Ramism - Ramism in Cambridge

Ramism in Cambridge

A Ramist tradition took root in Christ's College, Cambridge in the 1570s, when Laurence Chaderton became the leading Ramist, and Gabriel Harvey lectured on the rhetoric of Ramus. Marshall McLuhan's dissertation on Thomas Nashe (via the classical trivium), who was involved in a high-profile literary quarrel with Harvey, was shaped by his interest in aligning Harvey with dialectic and the plain style (logic in the sense of Ramus), and Nashe with the full resources of Elizabethan rhetoric. After Chaderton, there was a succession of important theologians using Ramist logic, including William Perkins, and William Ames (Amesius), who made Ramist dialectic integral to his approach.

William Temple annotated a 1584 reprint of the Dialectics in Cambridge. Known as an advocate of Ramism, and involved in controversy with Everard Digby of Oxford, he became secretary to Sir Philip Sidney about a year later, in 1585. Temple was with Sidney when he died in 1586, and wrote a Latin Ramist commentary on An Apology for Poetry.
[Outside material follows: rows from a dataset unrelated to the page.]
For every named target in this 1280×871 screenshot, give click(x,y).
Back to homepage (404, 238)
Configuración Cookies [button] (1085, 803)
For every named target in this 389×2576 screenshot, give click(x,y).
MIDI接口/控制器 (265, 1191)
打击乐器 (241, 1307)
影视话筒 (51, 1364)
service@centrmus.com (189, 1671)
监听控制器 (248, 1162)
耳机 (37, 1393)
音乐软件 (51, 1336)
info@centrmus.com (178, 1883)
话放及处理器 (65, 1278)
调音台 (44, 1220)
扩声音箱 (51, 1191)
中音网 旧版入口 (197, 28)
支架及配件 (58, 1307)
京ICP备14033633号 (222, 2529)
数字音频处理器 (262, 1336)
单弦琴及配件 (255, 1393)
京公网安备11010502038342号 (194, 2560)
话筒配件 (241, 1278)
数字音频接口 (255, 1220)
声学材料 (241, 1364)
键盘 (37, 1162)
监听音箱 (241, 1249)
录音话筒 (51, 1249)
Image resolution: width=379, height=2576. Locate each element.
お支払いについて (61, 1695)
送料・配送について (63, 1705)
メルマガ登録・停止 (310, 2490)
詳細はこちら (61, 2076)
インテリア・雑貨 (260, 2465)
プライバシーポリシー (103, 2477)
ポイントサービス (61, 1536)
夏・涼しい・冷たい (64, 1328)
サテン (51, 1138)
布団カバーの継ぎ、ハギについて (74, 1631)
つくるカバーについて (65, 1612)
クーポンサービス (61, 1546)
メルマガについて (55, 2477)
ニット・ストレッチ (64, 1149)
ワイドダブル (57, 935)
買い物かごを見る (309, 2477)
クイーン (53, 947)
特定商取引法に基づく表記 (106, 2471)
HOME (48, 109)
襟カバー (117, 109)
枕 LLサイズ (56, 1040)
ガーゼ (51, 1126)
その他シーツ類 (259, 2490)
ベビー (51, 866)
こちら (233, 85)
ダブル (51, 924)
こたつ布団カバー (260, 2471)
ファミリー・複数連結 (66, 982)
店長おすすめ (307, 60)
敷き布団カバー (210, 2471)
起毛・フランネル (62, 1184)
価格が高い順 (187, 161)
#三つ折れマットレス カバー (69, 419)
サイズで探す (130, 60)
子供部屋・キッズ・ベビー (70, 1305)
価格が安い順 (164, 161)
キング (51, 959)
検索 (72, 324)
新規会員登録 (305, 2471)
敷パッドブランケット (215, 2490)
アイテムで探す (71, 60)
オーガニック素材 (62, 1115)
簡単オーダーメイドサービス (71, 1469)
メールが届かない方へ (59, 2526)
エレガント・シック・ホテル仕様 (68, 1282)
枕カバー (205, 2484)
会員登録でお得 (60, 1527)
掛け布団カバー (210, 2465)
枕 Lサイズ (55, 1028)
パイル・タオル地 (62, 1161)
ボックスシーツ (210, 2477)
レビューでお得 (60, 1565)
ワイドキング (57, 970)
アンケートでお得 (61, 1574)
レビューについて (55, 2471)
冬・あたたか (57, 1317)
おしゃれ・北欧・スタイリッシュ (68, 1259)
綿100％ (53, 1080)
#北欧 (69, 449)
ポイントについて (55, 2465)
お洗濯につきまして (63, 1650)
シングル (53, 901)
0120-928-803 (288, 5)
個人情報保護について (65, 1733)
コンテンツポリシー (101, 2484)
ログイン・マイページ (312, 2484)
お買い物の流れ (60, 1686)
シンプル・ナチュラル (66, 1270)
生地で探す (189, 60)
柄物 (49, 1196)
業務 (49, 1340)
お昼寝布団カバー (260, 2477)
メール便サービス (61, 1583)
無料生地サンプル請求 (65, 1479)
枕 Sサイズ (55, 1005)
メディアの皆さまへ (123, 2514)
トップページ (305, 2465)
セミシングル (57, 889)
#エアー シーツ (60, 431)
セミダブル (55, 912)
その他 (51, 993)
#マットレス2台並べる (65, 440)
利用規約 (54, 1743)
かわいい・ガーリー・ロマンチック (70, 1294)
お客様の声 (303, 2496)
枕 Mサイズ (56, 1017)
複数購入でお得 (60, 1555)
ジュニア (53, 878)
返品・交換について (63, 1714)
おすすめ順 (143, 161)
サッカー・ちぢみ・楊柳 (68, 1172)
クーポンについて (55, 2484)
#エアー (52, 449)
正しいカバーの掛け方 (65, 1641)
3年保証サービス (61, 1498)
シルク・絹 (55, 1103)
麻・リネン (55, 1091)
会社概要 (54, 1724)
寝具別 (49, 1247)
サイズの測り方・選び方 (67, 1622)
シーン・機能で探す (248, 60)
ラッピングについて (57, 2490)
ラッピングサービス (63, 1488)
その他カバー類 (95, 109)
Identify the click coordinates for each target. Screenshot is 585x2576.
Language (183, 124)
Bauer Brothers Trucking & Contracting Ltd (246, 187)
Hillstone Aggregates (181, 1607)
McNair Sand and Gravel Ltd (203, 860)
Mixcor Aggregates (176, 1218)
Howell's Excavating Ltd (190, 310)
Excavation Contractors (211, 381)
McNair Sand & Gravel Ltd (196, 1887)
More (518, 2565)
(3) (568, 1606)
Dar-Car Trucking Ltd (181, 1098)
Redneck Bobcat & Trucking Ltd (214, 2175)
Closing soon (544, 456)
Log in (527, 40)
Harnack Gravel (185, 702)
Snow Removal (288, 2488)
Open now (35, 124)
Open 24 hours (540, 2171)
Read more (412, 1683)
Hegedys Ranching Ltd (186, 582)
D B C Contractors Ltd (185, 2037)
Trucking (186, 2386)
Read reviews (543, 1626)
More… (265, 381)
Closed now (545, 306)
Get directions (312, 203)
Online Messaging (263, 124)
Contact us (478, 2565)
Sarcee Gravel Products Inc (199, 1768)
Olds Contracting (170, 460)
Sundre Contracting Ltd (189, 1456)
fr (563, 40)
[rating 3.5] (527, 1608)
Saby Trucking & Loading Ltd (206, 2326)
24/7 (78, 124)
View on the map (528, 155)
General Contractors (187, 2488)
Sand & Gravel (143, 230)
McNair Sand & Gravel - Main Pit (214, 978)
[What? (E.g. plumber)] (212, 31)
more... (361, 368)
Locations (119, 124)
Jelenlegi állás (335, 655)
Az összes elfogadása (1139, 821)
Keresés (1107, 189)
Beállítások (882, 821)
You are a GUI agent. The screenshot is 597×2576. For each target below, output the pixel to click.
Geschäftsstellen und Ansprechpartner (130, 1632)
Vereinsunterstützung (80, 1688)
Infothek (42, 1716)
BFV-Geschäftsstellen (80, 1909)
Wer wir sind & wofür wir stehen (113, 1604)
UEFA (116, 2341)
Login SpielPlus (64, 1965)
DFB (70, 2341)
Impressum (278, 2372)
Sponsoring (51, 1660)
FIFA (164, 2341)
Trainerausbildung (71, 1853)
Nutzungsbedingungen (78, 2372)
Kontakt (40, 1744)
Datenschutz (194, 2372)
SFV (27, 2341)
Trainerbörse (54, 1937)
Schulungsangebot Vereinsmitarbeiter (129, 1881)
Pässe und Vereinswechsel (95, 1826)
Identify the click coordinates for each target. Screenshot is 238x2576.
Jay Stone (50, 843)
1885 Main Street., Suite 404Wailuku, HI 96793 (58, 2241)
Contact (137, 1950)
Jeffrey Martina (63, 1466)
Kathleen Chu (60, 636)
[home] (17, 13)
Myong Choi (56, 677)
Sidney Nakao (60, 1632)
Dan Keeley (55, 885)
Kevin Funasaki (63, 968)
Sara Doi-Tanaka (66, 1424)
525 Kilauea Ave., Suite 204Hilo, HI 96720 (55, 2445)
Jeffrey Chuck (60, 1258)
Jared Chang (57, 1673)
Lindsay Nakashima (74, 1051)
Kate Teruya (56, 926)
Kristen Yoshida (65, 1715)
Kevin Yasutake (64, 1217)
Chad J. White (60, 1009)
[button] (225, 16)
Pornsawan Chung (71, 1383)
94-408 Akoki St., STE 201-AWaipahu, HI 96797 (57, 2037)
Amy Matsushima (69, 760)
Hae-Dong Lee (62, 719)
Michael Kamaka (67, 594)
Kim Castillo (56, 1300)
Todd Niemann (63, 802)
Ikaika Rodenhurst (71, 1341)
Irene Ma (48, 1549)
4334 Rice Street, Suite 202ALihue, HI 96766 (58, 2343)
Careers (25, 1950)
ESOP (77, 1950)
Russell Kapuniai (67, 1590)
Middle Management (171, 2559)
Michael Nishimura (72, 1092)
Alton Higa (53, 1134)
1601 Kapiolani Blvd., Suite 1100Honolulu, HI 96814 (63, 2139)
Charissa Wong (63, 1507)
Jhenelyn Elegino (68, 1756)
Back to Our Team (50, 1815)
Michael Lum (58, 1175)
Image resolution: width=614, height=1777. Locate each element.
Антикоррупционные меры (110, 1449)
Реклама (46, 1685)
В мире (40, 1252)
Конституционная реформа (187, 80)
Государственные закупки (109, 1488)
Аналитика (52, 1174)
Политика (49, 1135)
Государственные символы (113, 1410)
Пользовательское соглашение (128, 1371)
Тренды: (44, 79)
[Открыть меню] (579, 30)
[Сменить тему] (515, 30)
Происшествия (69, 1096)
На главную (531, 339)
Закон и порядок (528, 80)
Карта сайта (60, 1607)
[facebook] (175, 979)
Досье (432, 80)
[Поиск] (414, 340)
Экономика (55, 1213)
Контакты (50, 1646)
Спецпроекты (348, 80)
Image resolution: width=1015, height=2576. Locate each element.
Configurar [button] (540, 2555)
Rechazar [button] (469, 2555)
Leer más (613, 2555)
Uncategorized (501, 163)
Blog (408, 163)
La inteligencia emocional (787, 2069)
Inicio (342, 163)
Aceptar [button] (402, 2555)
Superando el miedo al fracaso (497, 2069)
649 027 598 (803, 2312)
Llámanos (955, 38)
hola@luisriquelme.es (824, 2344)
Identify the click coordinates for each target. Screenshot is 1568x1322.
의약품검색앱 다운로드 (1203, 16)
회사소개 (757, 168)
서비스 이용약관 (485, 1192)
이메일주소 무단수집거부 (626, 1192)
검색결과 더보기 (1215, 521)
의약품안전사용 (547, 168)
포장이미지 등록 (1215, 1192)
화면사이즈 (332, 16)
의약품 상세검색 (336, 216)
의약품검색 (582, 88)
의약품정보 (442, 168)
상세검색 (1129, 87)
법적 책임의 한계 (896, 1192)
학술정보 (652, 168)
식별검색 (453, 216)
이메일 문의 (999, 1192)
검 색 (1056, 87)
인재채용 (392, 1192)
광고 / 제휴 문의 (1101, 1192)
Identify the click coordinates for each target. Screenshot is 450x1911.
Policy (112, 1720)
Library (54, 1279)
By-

Sidney himself is supposed to have learned Ramist theory from John Dee, and was the dedicatee of the biography by Banosius, but was not in any strict sense a Ramist.

This Ramist school was influential:

The Ramist system was introduced into Cambridge University by Sir William Temple, in 1580, and contributed to the growth of Cambridge Platonism. It became the basis of Congregational apologetics. The Cambridge Puritans were represented by Alexander Richardson, George Downame, Anthony Wotton, and especially by William Ames, whose writings became the favorite philosophy texts of early New England. In 1672, the same year in which Ames's edition of Ramus's Dialectics with Commentary appeared, Milton published his Institutions of the Art of Logic Based on the Method of Peter Ramus. Other Puritan divines who popularized the Ramist philosophy and Covenant Theology were William Perkins, John Preston, and Thomas Hooker.

Christopher Marlowe encountered Ramist thought as a student at Cambridge (B.A. in 1584), and made Peter Ramus a character in The Massacre at Paris. He also cited Ramus in Dr. Faustus: Bene disserere est finis logices is a line given to Faustus, who states it is from Aristotle, when it is from the Dialecticae of Ramus.

There is a short treatise by John Milton, who was a student at Christ's from 1625, published two years before his death, called Artis Logicae Plenior Institutio ad Petri Rami Methodum concinnata. It was one of the last commentaries on Ramist logic. Although composed in the 1640s, it was not published until 1672. Milton, whose first tutor at Christ's William Chappell used Ramist method, can take little enough credit for the content. Most of the text proper is adapted from the 1572 edition of Ramus's logic; most of the commentary is adapted from George Downham's Commentarii in P. Rami Dialecticam (1601)—Downham, also affiliated with Christ's, was a professor of logic at Cambridge. The biography of Ramus is a cut-down version of that of Johann Thomas Freigius (1543–1583).